Melatonin Shows Promise as Adjunctive Therapy in Heart Failure
Based on current evidence, melatonin supplementation appears to improve quality of life and may enhance cardiac function in heart failure patients, though it is not yet part of standard guideline-directed medical therapy. The available research suggests beneficial effects on ejection fraction, functional class, and patient-reported outcomes, but high-quality randomized controlled trials are still limited 1.
Evidence for Melatonin's Effects in Heart Failure
Cardiac Function Improvements
- A 2025 meta-analysis demonstrated that melatonin significantly improved quality of life (mean difference: -5.95, p = 0.001) and showed trends toward improved ejection fraction (mean difference: 2.39, though not statistically significant, p = 0.27) in heart failure patients 1.
- Melatonin improved NYHA functional class with an odds ratio of 4.84 (p = 0.05), indicating patients were nearly 5 times more likely to experience functional improvement 1.
- Additional benefits included reduced fatigue, decreased NT-Pro BNP levels, improved sleep quality, enhanced appetite, and increased flow-mediated dilation 1.
Mechanistic Rationale
- Melatonin addresses multiple pathological processes central to heart failure progression, including ischemic injury, oxidative stress, apoptosis, and adverse cardiac remodeling 2.
- The hormone counteracts renin-angiotensin-aldosterone system and sympathetic overactivity, both of which are key drivers of heart failure pathophysiology 3.
- Melatonin provides cardioprotection through modulation of Sirtuin (Sirt) signaling pathways, which preserve mitochondrial function, reduce oxidative stress and inflammation, prevent cell death, and regulate autophagy in cardiac cells 4.
Clinical Context and Current Guidelines
Absence from Standard Guidelines
- Major heart failure guidelines from the American Heart Association, American College of Cardiology, and European Society of Cardiology do not currently include melatonin as part of guideline-directed medical therapy 5.
- Standard evidence-based therapies remain ACE inhibitors, beta-blockers (bisoprolol, carvedilol, metoprolol succinate), spironolactone, and digoxin for symptomatic patients 5.
Endogenous Melatonin Alterations in Heart Failure
- Patients with advanced heart failure (NYHA class III) demonstrate lower nocturnal melatonin levels compared to those with less severe disease, and nocturnal melatonin secretion correlates negatively with NT-proBNP levels 6.
- This suggests that heart failure itself may disrupt normal melatonin physiology, providing rationale for supplementation 6.
Practical Implementation Considerations
Dosing and Duration
- The most robust clinical trial protocol uses 10 mg oral melatonin daily for 24 weeks as adjunctive therapy to standard heart failure medications 3.
- This dosing regimen has been evaluated for safety and effectiveness in patients with heart failure with reduced ejection fraction 3.
Patient Selection
- Melatonin may be most appropriate as adjunctive therapy in stable outpatients with heart failure with reduced ejection fraction who are already on guideline-directed medical therapy 3.

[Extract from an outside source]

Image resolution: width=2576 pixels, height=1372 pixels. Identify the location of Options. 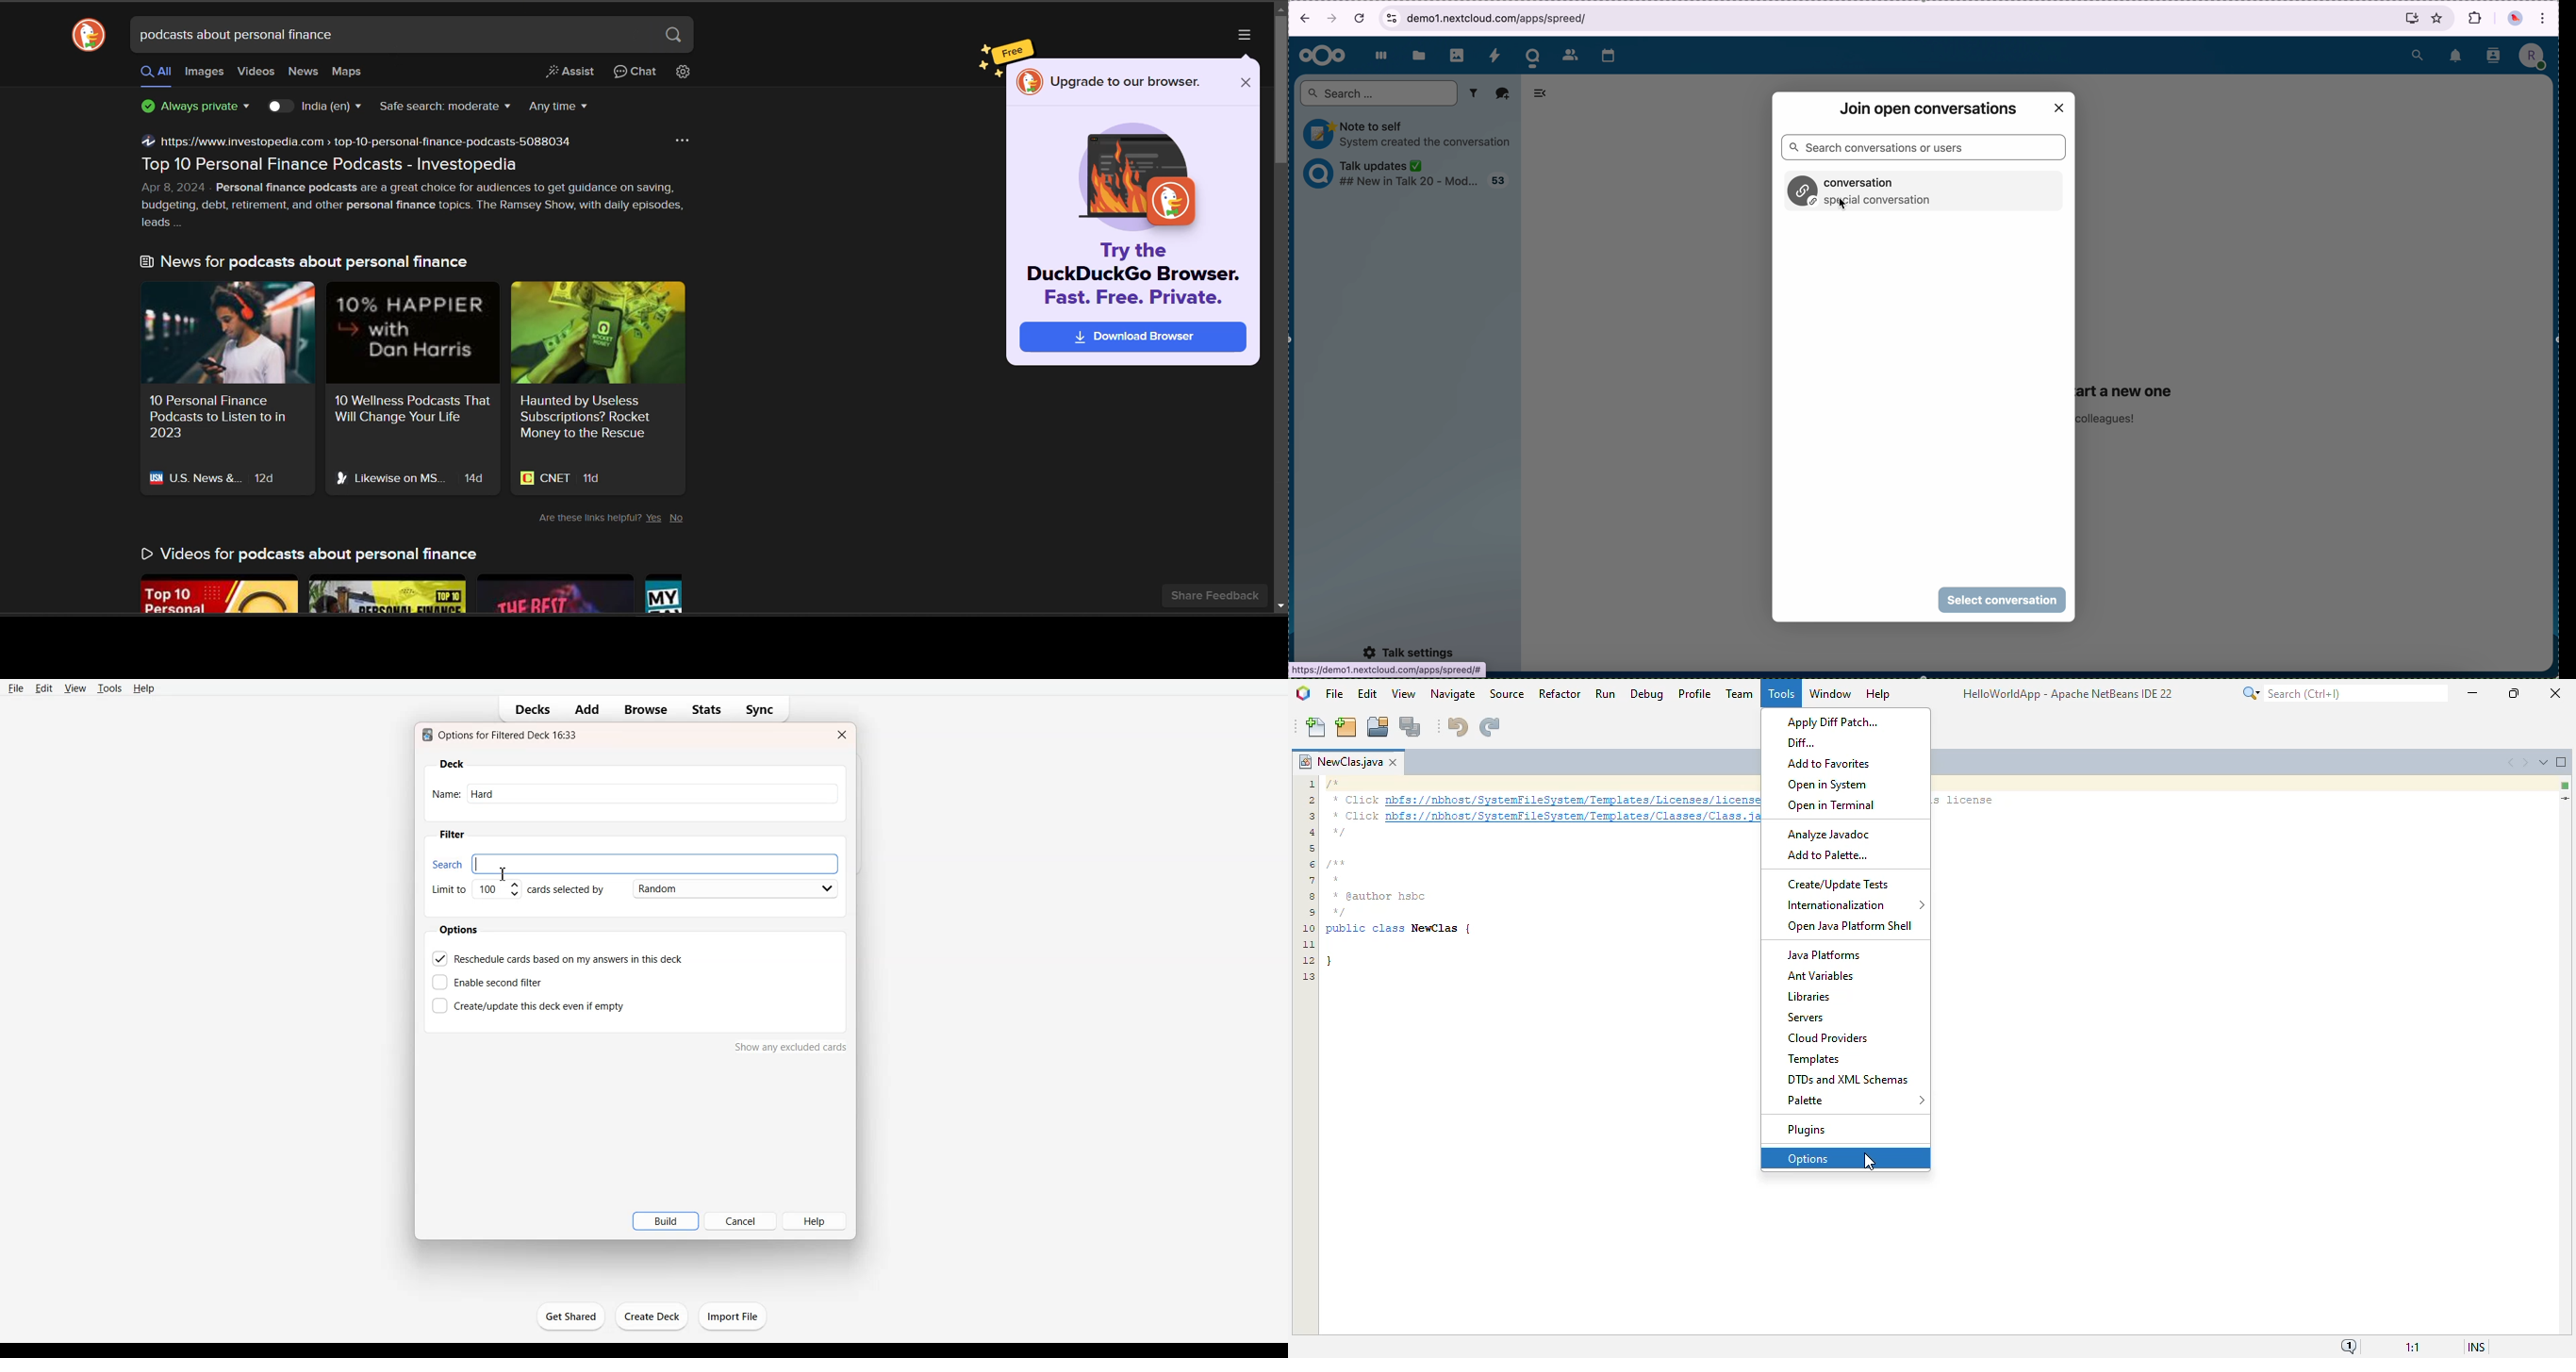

- Consider melatonin particularly for patients with poor quality of life, sleep disturbances, or persistent symptoms despite optimal standard therapy 1, 3.
Monitoring Parameters
- When using melatonin, monitor echocardiographic indices, NT-proBNP levels, NYHA functional class, quality of life scores, exercise capacity, and any adverse effects 3.
- Continue standard heart failure monitoring including heart rate, blood pressure, signs of congestion, and body weight 5.
Important Caveats
Evidence Limitations
- Only four studies met criteria for the 2025 meta-analysis, indicating the evidence base remains limited 1.
- Most data comes from experimental studies rather than large-scale clinical trials, and melatonin is rarely used by clinicians in current practice 2, 1.
- The ongoing MeHR trial will provide more definitive evidence on melatonin's safety and efficacy as adjunctive therapy 3.
Clinical Integration
- Melatonin should never replace guideline-directed medical therapy but may be considered as an adjunct after optimizing ACE inhibitors/ARBs, beta-blockers, and mineralocorticoid receptor antagonists 5.
- The primary focus must remain on proven mortality-reducing therapies: ACE inhibitors reduce mortality and hospitalizations, beta-blockers (bisoprolol, carvedilol, metoprolol succinate) reduce mortality by up to 65%, and spironolactone reduces mortality in NYHA class III-IV patients 5, 7.